*EXERCISE:*
In the records that follow, the lines from the one containing "Select the Lesson1_Module1 tab" to the one containing "You are a computer-use agent. Viewport: 389px", inclusive, are to be given again exactly.

[Start of section]

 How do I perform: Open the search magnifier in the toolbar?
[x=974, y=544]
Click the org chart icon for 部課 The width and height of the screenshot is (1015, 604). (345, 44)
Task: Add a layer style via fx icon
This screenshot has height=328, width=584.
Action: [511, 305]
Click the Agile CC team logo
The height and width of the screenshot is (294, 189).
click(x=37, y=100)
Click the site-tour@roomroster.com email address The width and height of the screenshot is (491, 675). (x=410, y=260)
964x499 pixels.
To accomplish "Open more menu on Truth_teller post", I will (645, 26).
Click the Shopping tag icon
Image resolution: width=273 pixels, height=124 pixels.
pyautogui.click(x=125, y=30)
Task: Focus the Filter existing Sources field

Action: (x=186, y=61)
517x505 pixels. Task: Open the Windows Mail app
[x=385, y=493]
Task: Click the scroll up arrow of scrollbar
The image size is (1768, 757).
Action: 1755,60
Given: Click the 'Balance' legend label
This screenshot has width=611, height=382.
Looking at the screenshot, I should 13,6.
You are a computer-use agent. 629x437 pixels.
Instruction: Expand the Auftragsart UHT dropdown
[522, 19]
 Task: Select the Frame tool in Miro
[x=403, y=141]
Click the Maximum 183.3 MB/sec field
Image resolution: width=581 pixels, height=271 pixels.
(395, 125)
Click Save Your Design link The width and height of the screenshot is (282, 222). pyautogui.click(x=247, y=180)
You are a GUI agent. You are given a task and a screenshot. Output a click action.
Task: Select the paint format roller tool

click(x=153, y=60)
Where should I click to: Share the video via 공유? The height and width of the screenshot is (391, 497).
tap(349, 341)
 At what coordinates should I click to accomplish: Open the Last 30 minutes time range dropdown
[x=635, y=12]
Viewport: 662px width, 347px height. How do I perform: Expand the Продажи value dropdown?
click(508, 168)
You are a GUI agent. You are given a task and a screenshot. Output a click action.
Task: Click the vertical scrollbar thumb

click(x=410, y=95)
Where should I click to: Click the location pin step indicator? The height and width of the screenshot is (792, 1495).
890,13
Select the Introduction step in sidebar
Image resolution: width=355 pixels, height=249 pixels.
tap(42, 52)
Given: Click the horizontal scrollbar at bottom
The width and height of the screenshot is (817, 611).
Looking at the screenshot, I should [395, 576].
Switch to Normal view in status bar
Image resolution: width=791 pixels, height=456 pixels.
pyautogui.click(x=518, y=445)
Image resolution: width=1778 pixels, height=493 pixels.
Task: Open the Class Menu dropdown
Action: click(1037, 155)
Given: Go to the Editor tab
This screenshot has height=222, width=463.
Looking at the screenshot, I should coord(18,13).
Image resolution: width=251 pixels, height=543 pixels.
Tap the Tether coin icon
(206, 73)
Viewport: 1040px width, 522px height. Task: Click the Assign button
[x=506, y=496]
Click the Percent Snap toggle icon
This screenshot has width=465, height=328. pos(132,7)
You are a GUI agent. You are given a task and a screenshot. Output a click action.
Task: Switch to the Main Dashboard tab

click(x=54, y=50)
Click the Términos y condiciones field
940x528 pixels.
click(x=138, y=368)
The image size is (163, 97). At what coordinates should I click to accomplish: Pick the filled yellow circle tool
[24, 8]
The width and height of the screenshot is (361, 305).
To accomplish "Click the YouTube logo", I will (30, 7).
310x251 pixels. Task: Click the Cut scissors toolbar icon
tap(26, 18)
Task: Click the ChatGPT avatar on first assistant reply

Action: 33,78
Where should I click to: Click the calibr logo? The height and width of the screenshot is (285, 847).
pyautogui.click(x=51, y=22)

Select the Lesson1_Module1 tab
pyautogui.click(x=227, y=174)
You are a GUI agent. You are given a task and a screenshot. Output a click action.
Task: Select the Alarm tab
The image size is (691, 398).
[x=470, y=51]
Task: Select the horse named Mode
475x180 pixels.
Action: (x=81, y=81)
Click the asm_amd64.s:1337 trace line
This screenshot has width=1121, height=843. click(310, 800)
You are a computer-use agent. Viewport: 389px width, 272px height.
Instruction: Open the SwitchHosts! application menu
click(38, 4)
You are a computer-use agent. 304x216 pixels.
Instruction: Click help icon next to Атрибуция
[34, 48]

[End of section]

*EXERCISE ANSWER:*
Select the Lesson1_Module1 tab
pyautogui.click(x=227, y=174)
You are a GUI agent. You are given a task and a screenshot. Output a click action.
Task: Select the Alarm tab
The image size is (691, 398).
[x=470, y=51]
Task: Select the horse named Mode
475x180 pixels.
Action: (x=81, y=81)
Click the asm_amd64.s:1337 trace line
This screenshot has width=1121, height=843. click(310, 800)
You are a computer-use agent. Viewport: 389px width, 272px height.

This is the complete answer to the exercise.